The return of the New Model Army
The sexy job this decade is supposed to be a statistician. This brings a smile to my face as I recall sitting in my statistics lectures at University twenty years ago surrounded by greasy, spotty men (91.7%) and very few women (8.3%). Statistics in those days was anything but sexy.
But it was worthy. Many great things have come from statistics, not least in medicine with the design of clinical trials and drug development. Politics, business and, of course, market research agencies all use statistics. Nate Silver’s much celebrated US election prediction was built on the bedrock of political polling data. It is now the volume of data and, more importantly, its accessibility that has made it sexy. Having people who can model, analyse, interpret and visualise data are very much in demand. But while data visualisation takes centre stage and all the adulation, it is statistics with its algorithms and models that look on paternally, sometimes wistfully, from the wings.

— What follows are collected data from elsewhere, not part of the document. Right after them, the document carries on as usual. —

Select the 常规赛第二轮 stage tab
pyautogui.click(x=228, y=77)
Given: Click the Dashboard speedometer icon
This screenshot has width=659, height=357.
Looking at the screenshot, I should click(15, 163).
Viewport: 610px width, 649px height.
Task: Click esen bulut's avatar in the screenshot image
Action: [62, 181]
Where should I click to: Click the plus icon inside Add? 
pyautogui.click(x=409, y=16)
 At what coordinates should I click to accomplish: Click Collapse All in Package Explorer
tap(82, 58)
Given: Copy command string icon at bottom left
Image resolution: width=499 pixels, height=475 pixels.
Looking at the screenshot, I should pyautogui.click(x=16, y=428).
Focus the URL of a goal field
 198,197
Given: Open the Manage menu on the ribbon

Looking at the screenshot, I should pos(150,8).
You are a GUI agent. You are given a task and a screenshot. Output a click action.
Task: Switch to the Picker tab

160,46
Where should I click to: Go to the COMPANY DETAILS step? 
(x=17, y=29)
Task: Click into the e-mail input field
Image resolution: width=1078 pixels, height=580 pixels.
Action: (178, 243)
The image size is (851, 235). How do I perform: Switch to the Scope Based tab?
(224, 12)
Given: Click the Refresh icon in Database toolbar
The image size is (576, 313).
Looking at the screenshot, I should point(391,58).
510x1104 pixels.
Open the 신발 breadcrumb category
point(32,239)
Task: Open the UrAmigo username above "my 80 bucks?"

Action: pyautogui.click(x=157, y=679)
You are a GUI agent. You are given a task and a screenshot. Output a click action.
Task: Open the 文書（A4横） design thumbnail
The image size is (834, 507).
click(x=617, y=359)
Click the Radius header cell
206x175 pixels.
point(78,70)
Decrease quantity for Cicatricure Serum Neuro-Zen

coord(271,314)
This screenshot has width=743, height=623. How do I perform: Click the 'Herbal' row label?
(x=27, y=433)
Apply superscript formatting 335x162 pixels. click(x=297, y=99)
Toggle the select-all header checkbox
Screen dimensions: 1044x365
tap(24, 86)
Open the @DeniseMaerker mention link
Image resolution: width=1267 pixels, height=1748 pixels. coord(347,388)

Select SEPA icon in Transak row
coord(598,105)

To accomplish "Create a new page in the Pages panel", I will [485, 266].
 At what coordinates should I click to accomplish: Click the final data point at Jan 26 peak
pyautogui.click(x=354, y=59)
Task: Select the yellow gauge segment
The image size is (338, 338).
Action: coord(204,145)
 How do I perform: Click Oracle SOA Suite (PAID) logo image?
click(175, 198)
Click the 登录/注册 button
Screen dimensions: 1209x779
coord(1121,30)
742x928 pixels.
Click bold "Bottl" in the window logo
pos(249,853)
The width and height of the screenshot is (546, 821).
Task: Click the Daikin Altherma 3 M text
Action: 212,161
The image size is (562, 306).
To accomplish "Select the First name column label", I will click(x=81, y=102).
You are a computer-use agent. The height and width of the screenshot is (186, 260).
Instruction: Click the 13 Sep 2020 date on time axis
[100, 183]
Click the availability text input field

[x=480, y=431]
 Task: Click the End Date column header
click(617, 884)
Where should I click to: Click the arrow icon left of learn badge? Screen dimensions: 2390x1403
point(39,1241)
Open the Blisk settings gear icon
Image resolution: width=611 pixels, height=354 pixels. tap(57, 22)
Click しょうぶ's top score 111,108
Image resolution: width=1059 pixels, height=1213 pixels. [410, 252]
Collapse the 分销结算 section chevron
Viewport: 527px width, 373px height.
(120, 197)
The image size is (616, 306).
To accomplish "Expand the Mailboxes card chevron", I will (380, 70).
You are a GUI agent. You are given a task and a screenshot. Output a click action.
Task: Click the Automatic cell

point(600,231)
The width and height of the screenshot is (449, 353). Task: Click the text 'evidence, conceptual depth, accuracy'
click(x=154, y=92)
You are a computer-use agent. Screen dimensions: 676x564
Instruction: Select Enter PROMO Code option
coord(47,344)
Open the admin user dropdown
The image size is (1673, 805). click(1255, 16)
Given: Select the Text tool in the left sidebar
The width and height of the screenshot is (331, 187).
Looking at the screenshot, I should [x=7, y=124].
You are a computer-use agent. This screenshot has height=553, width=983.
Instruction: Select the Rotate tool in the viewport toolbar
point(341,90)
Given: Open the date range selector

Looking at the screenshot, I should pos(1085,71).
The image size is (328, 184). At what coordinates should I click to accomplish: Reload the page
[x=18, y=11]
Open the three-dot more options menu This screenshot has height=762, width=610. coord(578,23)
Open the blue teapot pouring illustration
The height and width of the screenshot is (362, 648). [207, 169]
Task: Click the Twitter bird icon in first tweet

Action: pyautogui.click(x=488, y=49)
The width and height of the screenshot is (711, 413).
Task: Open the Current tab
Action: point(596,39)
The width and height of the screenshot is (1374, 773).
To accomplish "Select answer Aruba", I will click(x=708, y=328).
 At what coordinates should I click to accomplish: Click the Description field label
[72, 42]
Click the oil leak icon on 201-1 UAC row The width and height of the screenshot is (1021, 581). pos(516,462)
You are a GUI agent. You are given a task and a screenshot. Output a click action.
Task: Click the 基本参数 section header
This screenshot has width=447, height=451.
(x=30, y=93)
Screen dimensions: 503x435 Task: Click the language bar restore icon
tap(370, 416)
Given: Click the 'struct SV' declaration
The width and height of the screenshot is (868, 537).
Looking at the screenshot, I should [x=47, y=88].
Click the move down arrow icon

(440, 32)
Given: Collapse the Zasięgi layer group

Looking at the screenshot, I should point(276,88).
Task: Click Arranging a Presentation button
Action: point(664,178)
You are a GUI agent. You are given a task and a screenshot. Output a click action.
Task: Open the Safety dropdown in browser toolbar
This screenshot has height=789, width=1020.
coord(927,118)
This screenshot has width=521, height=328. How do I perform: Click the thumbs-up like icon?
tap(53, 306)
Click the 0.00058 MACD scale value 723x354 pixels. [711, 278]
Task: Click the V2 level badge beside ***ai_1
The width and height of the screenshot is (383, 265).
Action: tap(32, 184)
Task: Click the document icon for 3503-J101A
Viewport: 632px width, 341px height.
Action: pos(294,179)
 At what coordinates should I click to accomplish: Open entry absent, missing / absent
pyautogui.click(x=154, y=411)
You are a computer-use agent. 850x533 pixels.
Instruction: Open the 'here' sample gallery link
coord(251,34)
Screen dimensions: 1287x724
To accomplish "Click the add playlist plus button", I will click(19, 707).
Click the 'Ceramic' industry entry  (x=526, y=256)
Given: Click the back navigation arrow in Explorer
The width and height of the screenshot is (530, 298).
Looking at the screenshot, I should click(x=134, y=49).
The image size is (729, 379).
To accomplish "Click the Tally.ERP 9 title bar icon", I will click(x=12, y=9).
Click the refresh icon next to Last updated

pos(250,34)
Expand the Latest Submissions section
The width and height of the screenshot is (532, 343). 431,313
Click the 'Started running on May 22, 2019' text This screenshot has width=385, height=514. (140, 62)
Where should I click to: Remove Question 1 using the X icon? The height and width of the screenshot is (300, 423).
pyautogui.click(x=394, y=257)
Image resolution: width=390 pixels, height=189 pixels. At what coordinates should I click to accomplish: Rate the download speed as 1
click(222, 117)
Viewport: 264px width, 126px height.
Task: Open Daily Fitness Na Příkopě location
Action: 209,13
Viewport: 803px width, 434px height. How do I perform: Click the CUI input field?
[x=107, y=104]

Applying statistics to trends to create predictive models has been around for a long time. The arrival of “big data” is supposed to enhance our modelling capabilities. I’m a bit wary of this. We have to be careful of the lies, damned lies and statistics. You can make the data say anything you want to, which is a worry. We must never accept data at face value and should always verify our findings. It is all too tempting to extract something from a dataset that looks interesting and shout about it. I come from the school of researchers that say if something in the data looks really interesting then it is likely to be wrong.
So, the time for statisticians to rejoice is now. I will shout on the train that I’m a statistician and watch all the ladies swoon.